The eye arises from the larval eye-antennal imaginal disc. During the third larval instar, a wave of differentiation progresses across the disc, marked by a furrow. Anterior to the furrow, proliferating cells are found in apparent disarray. Posterior to the furrow, clusters of differentiating cells can be discerned, that correspond to the ommatidia of the adult eye. Analysis of an allelic series of eya mutants in comparison to wild type revealed the presence of a selection point: a wave of programmed cell death that normally precedes the furrow. In eya mutants, an excessive number of eye progenitor cells die at this selection point, suggesting the eya gene influences the distribution of cells between fates of death and differentiation.
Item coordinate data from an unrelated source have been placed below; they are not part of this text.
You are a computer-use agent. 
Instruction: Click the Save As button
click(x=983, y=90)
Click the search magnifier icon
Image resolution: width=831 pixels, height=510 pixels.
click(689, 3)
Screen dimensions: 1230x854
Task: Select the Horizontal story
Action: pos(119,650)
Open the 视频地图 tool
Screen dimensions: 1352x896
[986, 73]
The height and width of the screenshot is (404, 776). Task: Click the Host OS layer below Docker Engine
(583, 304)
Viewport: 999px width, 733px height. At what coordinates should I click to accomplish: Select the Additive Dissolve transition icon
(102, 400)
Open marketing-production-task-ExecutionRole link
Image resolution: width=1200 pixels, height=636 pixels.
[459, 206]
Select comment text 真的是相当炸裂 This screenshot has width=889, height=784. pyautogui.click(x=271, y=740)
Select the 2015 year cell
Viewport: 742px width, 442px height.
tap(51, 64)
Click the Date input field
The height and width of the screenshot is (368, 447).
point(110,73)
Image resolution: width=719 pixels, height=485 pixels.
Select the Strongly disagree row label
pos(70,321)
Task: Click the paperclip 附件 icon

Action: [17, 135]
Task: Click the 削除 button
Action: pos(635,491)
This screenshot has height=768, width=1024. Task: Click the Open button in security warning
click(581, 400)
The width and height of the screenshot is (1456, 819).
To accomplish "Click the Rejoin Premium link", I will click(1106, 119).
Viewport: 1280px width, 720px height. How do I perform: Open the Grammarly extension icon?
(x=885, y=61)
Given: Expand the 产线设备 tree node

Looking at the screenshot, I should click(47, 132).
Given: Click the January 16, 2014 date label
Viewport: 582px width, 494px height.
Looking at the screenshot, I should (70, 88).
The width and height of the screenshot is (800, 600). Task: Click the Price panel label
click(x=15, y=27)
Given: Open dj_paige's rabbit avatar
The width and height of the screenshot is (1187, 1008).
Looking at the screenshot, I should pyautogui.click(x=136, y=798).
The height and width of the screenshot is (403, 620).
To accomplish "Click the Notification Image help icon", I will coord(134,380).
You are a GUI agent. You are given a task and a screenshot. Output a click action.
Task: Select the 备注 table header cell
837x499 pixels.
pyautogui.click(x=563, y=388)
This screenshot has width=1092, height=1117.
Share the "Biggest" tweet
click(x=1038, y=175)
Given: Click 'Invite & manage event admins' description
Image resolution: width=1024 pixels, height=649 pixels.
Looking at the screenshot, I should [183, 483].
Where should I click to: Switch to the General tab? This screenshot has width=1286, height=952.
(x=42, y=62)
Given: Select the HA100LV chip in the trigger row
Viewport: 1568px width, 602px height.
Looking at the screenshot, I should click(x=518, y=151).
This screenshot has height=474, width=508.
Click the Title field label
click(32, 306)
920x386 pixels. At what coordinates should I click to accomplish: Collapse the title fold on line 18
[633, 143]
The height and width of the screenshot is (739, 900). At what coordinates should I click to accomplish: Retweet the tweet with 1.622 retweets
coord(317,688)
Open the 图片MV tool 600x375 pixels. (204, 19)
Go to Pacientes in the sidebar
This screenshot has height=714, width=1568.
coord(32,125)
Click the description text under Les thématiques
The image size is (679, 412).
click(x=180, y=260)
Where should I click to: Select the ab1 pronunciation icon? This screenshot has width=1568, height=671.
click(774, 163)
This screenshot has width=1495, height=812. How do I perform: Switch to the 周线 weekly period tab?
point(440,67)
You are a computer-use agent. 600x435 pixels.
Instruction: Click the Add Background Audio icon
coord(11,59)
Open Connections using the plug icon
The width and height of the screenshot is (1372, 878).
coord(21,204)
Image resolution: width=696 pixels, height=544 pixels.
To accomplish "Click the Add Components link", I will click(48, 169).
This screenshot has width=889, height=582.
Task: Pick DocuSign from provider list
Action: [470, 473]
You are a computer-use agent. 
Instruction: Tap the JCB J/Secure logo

In addition to its role in the eye, the eya gene has an embryonic function. The eye function is autonomous to the eye progenitor cells. Molecular maps of the eye and embryonic phenotypes are different. Therefore, the function of eya in the eye can be treated independently of the embryonic function. Cloning of the gene reveals two cDNA's that are identical except for the use of an alternatively-spliced 5' exon. The predicted protein products differ only at the N-termini. Sequence analysis shows these two proteins to be the first of their kind to be isolated. Trangenic studies using the two cDNA's show that either gene product is able to rescue the eye phenotype of eya mutants.

The eya gene exhibits interallelic complementation. This interaction is an example of an "allelic position effect": an interaction that depends on the relative position in the genome of the two alleles, which is thought to be mediated by chromosomal pairing. The interaction at eya is essentially identical to a phenomenon known as transvection, which is an allelic position effect that is sensitive to certain kinds of chromosomal rearrangements. A current model for the mechanism of transvection is the trans action of gene regulatory regions. The eya locus is particularly well suited for the study of transvection because the mutant phenotypes can be quantified by scoring the size of the eye.

The molecular genetic analysis of eya provides a system for uncovering mechanisms underlying differentiation, developmentally regulated programmed cell death, and gene regulation.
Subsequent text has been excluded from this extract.